Una delle lezioni di questo libro infatti secondo la sua autrice è che «I caratteri di questi “uomini forti” purtroppo per noi sono uguali. In America la personalità di Trump, le sue aspirazioni, il suo modo di governare un paese, ha molto in comune con Mussolini, solo che oggi le cose funzionano in modo diverso».   

Ruth Ben-Ghiat non è un volto poco conosciuto, anche in Italia. Il 5 ottobre 2017 uscì sul New Yorker un editoriale intitolato “Perché ci sono ancora così tanti monumenti fascisti in Italia?”. L’articolo accese il dibattito, risposero Corriere della Sera e Sole 24 Ore che le riservarono rispettivamente le accuse di “scarsa accuratezza” e “populismo giornalistico”.

«Questo articolo è stato fonte di molta discussione e di questo sono contenta. Il dibattito ha fatto emergere un forte attaccamento delle persone a questi monumenti. Il Palazzo della Civiltà Italiana è bellissimo, pulito, ma la sua facciata bianca nasconde il sangue delle vittime della guerra imperialista che celebra. E non c’è niente, non una targhetta, che spieghi il contesto. In quell’articolo io volevo porre l’attenzione sull’importanza di una spiegazione di questi edifici, non volevo dire di abbatterli, come in Italia è stato frainteso».

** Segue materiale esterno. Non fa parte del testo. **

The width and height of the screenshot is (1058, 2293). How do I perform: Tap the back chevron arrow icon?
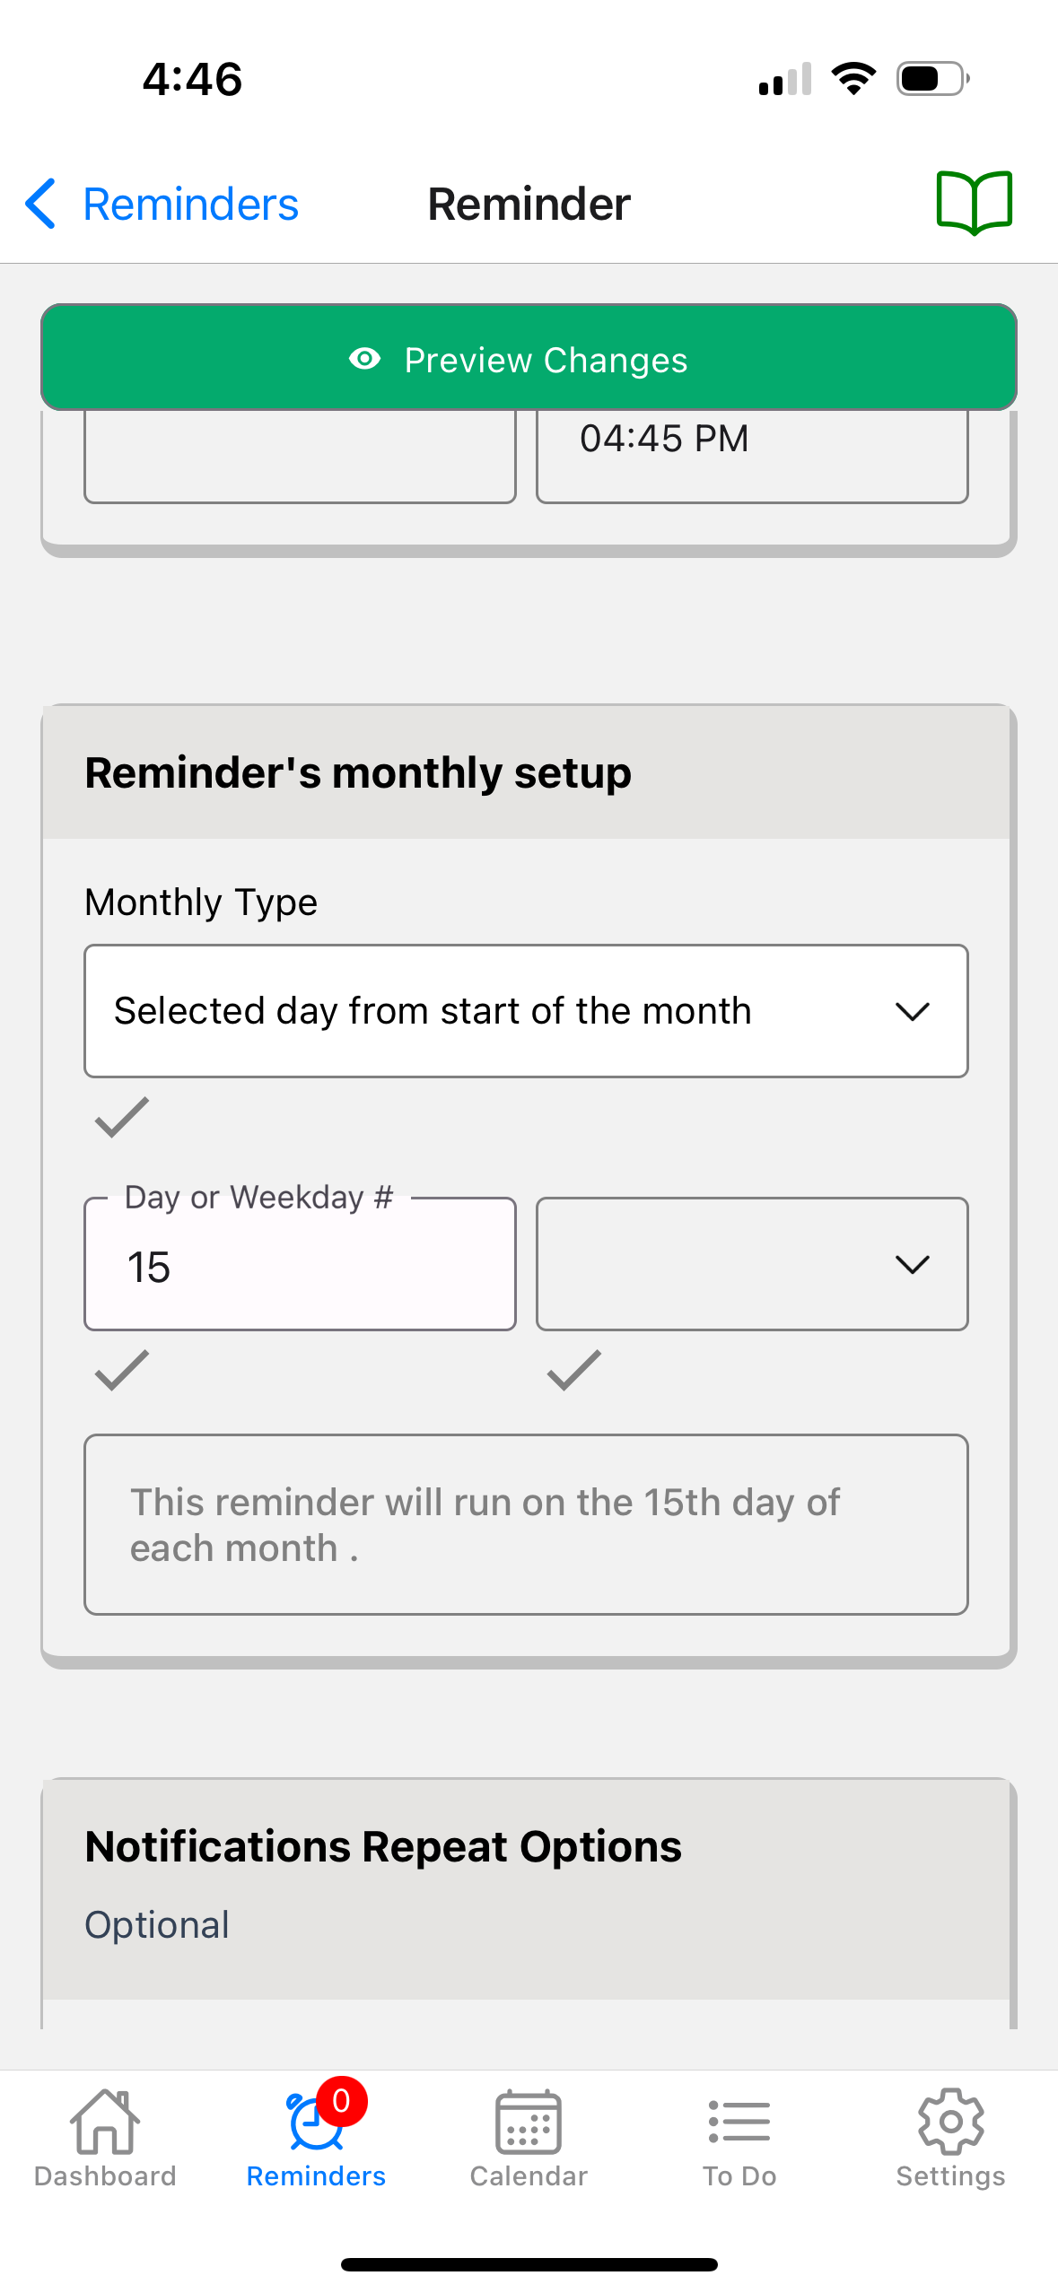[41, 204]
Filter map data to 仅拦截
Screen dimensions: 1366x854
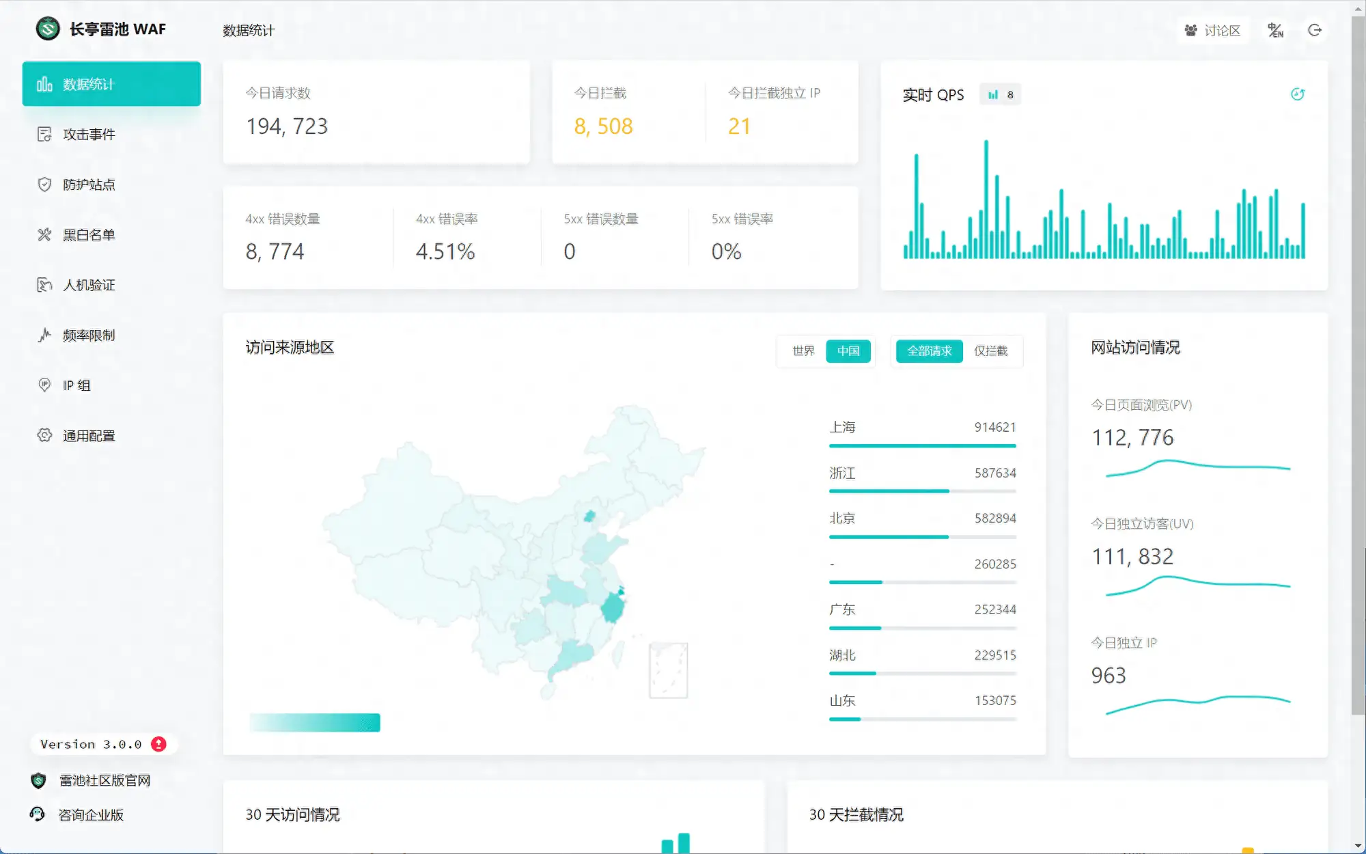[x=992, y=351]
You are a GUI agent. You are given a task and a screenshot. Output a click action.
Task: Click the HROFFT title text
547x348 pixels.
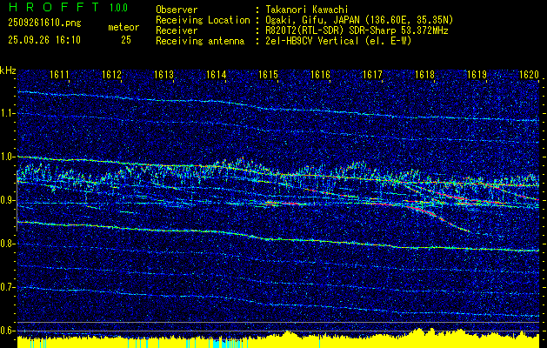pos(48,9)
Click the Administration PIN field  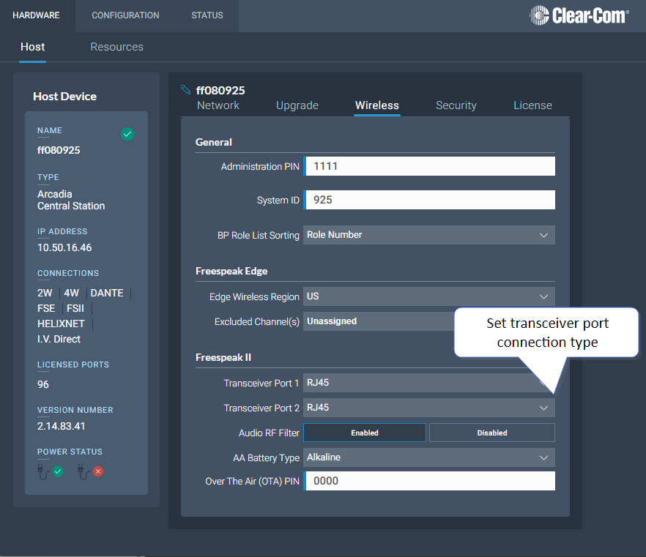tap(430, 166)
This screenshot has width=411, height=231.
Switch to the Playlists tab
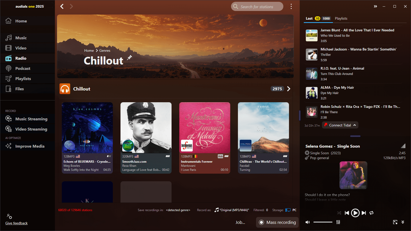click(341, 18)
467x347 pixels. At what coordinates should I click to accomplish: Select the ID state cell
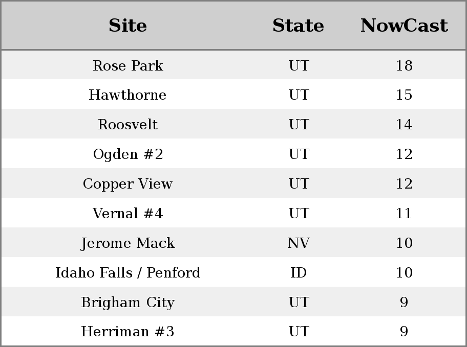pos(299,272)
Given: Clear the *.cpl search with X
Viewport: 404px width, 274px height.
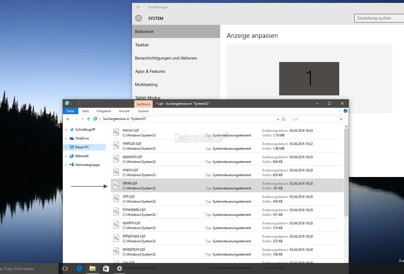Looking at the screenshot, I should click(x=341, y=119).
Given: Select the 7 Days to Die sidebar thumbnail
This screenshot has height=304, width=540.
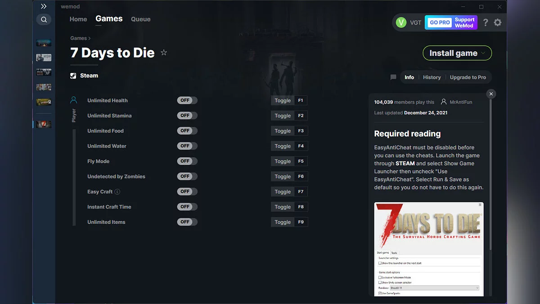Looking at the screenshot, I should [x=44, y=124].
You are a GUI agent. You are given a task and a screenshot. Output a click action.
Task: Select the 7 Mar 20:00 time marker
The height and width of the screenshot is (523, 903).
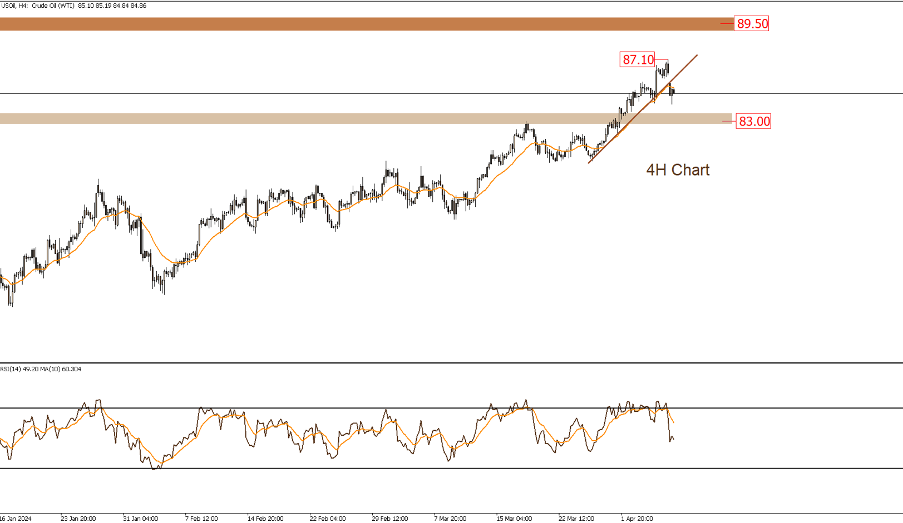tap(450, 519)
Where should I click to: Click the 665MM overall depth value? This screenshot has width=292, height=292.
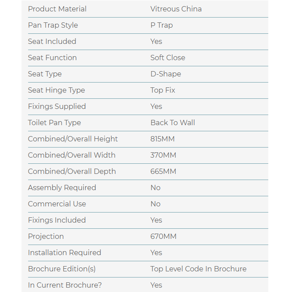click(x=163, y=171)
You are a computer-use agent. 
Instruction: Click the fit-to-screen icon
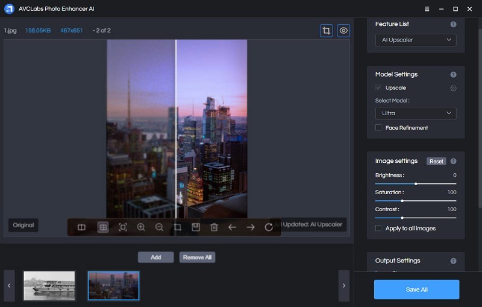[x=123, y=227]
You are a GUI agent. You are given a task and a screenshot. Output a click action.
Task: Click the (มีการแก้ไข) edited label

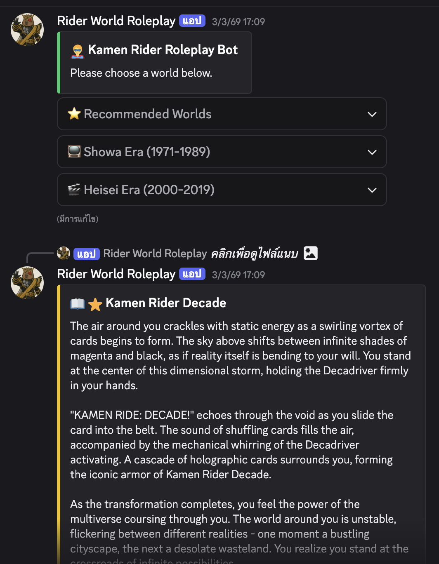pyautogui.click(x=78, y=219)
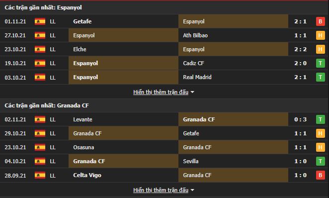
Task: Expand more Granada CF matches with the arrow
Action: 192,190
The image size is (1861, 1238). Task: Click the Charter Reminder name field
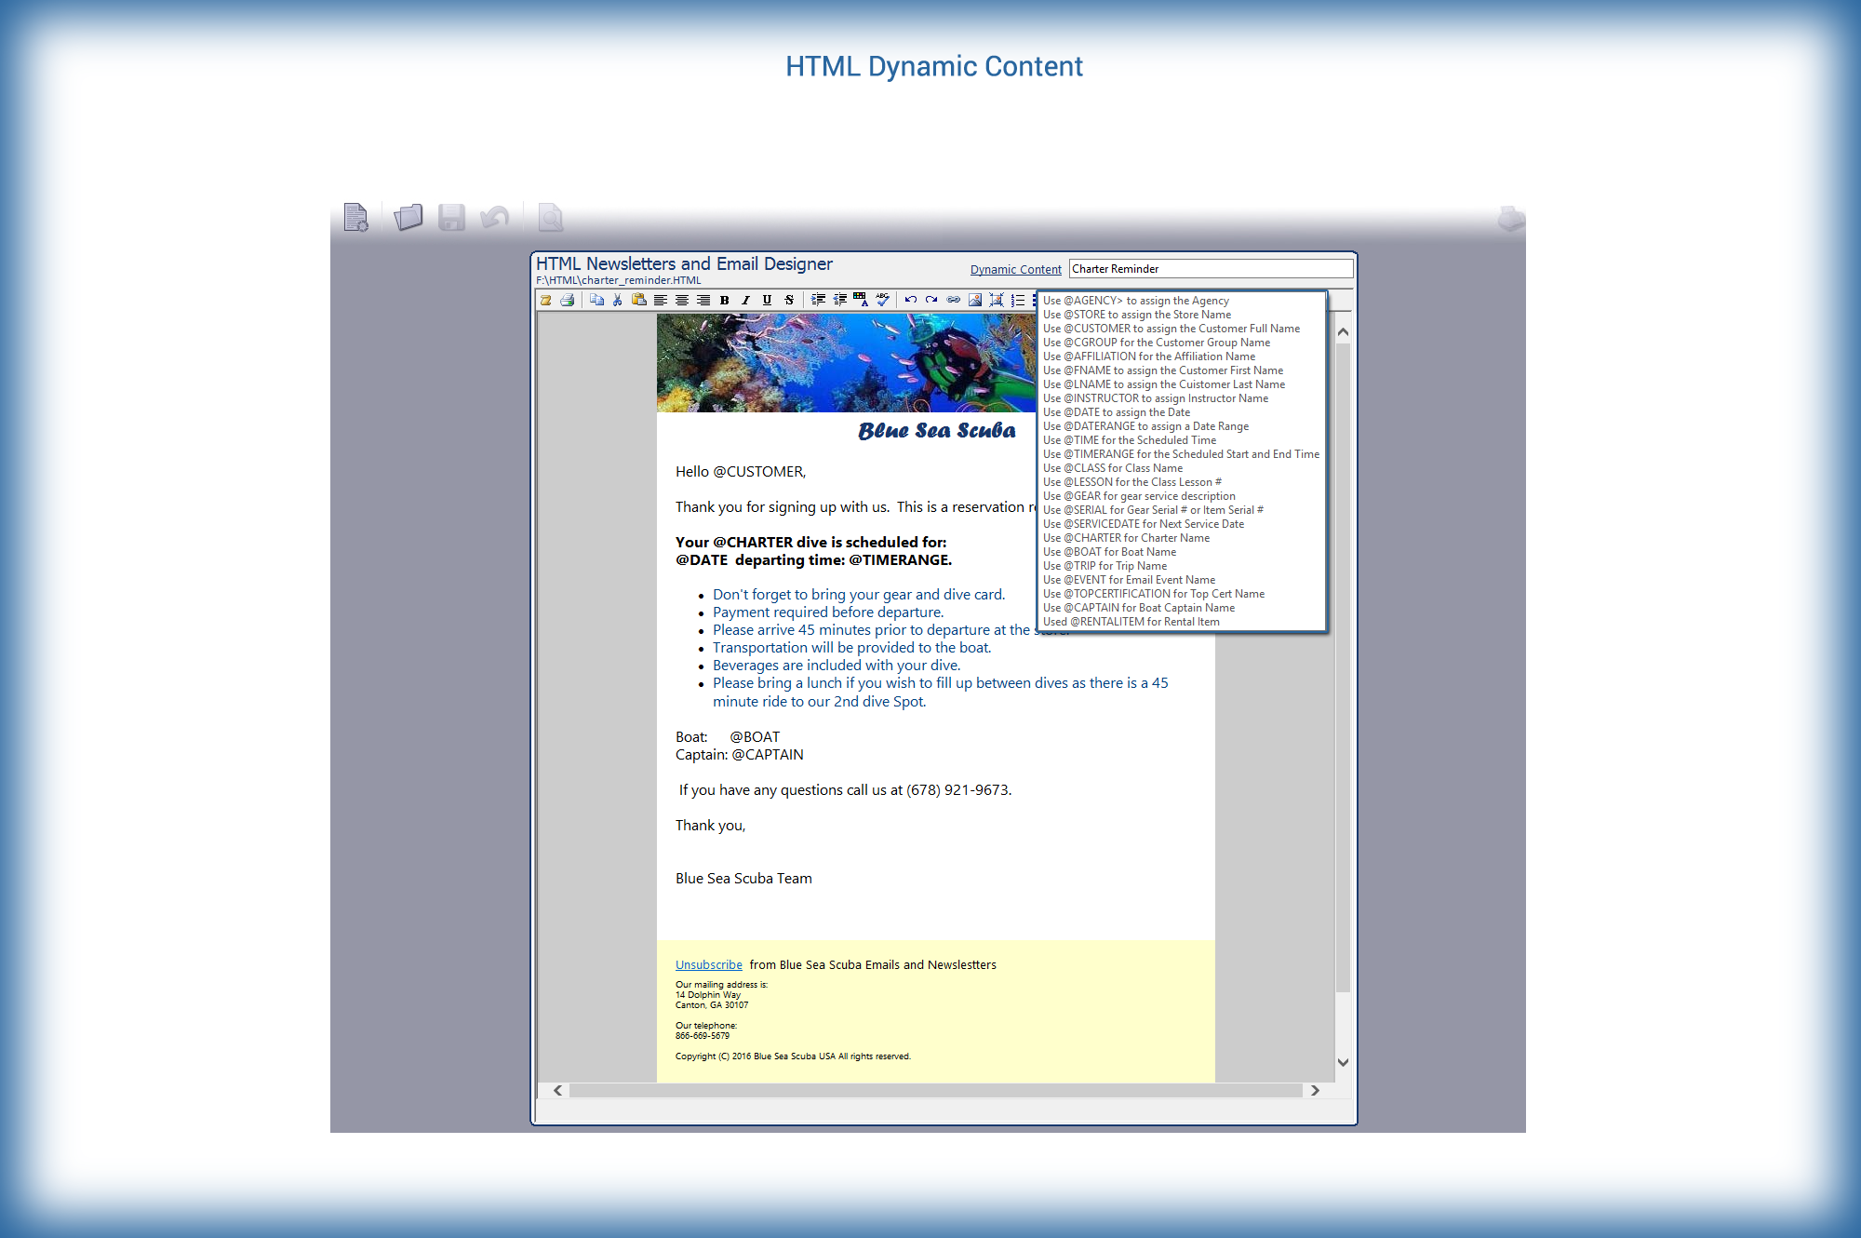pyautogui.click(x=1210, y=269)
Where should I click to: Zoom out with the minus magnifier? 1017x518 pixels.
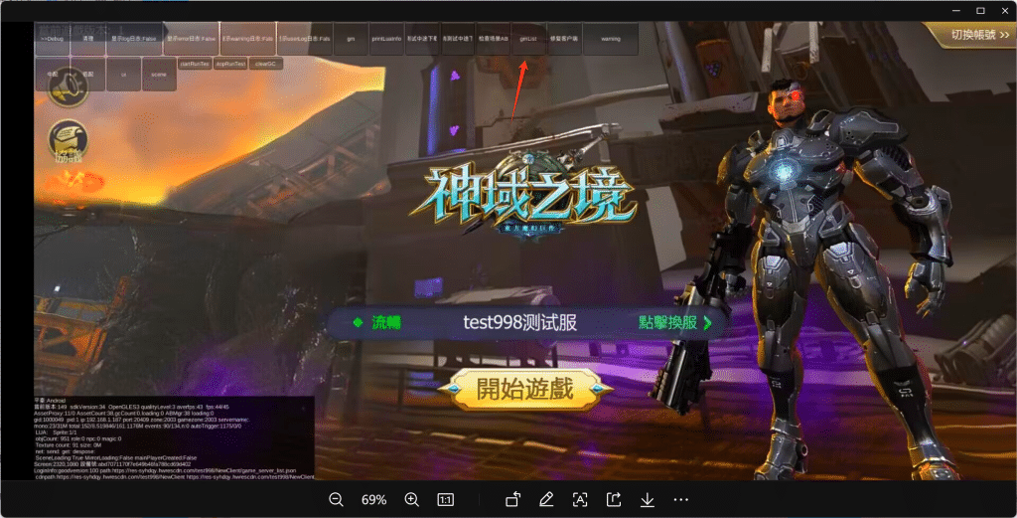[x=336, y=499]
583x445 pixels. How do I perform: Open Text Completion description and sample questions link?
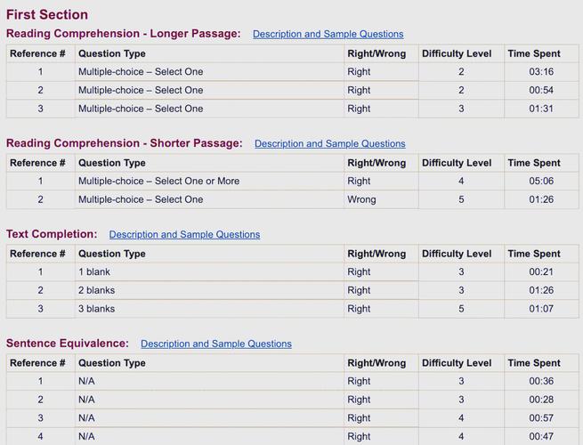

Quello che colpì di più Ben-Ghiat fu la reazione italiana: «Non si tocca la memoria del fascismo perché permette il mito di un governo efficiente, il detto “Mussolini ha fatto tante belle cose”, ma in questo mito non c’è tutta la distruzione che Mussolini ha portato al paese. Ancora oggi ci sono questi miti e l’esperienza di questo articolo in Italia mi ha anche spinto a scrivere il libro, per raffigurare la distruzione sulle tante vittime dell’autoritarismo lungo un secolo».